We don't need V? if generics are fully reified so introducing V? 20 years from
now will look stupid.
There's a kernel of a point here, but you've overstated it by a hundred
million billion percent :)
V? remains useful, but given the choice between parameterizing over V or
V?, _most of the time_ users will probably choose V. That doesn't mean
V? is stupid; it's just not the most common case. Which is _exactly why_
we gave "V" the good syntax and "V?" the less good syntax, so that when
we get to that world, we won't have chosen the wrong default (again.)
We have four choices here:
- Don’t allow erased generics to be instantiated with values at all. This sucks
so badly we won’t even discuss it.
- Require generics to certify their value-readiness, which means that their type
parameters are non nullable. This risks degenerating into the first, and will
be a significant impediment to the use and adoption of values.
but nothing break in this mode.
Nothing breaks, but values can't be used with most generics for the next
ten years. That leads to "value types are useless", wich we don't want.

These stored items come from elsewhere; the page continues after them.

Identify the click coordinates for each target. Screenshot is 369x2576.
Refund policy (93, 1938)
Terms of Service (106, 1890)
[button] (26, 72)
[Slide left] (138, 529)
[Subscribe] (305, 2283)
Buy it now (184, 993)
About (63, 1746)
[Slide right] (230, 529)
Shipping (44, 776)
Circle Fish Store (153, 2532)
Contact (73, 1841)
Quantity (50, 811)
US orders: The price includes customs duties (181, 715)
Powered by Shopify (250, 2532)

- Let users instantiate erased generics with values, and let them blow up when
the inevitable null comes along. That’s what you’re proposing.
until people annotate the method/class that doesn't support value type.

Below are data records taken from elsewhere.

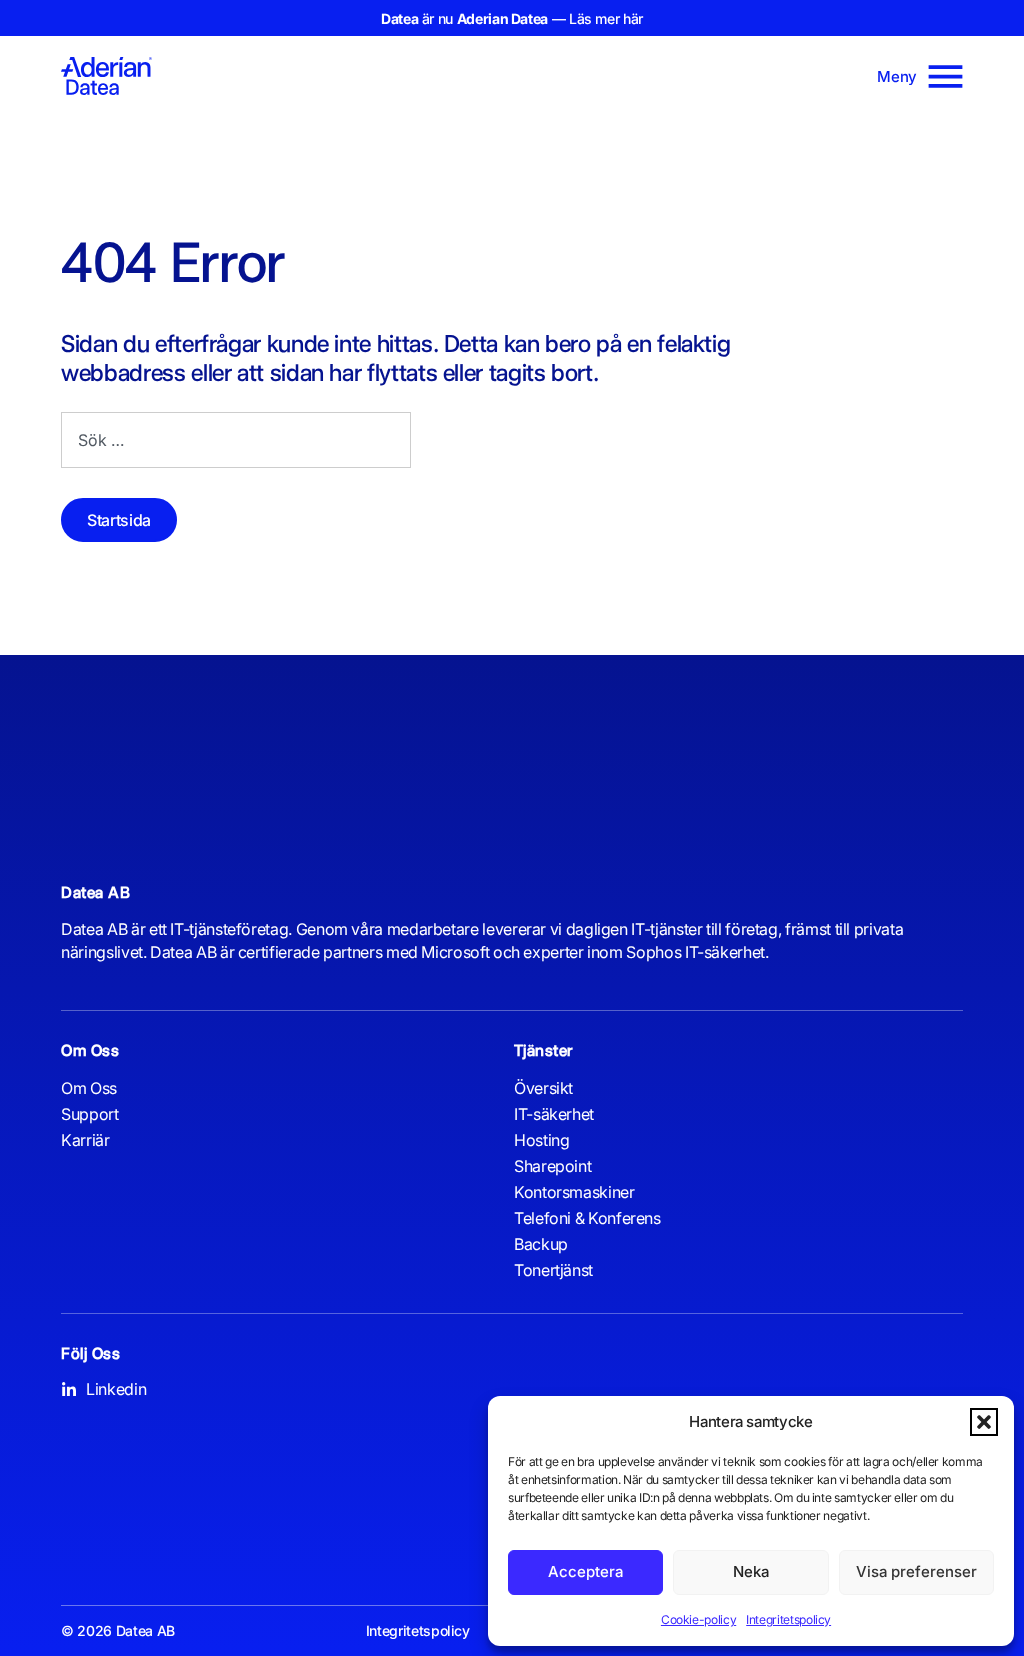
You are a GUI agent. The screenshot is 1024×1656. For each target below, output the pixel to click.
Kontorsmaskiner (574, 1192)
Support (89, 1114)
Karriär (85, 1140)
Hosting (541, 1140)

Sorry, but I can't take this option seriously. Imagine all the generic
code in all the world. Now imagine all the classes that might, in some
case, cause a null to show up in a T. (This includes every generic
interface, as there is always a potential subtype that returns null from
a T-bearing method.) Call this latter category B (for Bad). Now: what
percentage of B do you think will be prperly annotated after a month? A
year? Ten years? 99.9999%? No. 99%? No. Probably closer to 10%.
Which reverts to: "try it and see if it blows up." This is not the safe
programming experience we want people to have.
- Bring nullity into the type system, so that we can accurately enforce the
implicit constraint of today’s erased generics. That’s what I’m proposing.
which doesn't scale because your asking all your users to think as API
developers, not something i want to do when i just want to use an API.
So far, this is the only acceptable approach we've found. If you can
find a better one, we're all ears!
I believe that the issue is that V? should work as a box and currenty
V? is to powerful/useful as a box so people will start to use it as a
true type.
This is a valid discussion (start a new thread). Basically: we've
gotten rid of boxes because they are semantically sketchy (accidental
identity) and harder to optimize, but you're saying: people understand
boxes, they don't understand this T or null thing? Fair point: let's
discuss this (on a new thread.)
- V? should not be called V?, it's to short, you should have some ceremony that
show you that V is the real deal, V.box was better
If it really were a box, then V.box was better. But it is not like the
boxes that people understand, so V.box is an utterly terrible name for
the semantics we have (and people's understanding of boxes.) But, we
are open to another way to write it, if you dislike V? so much.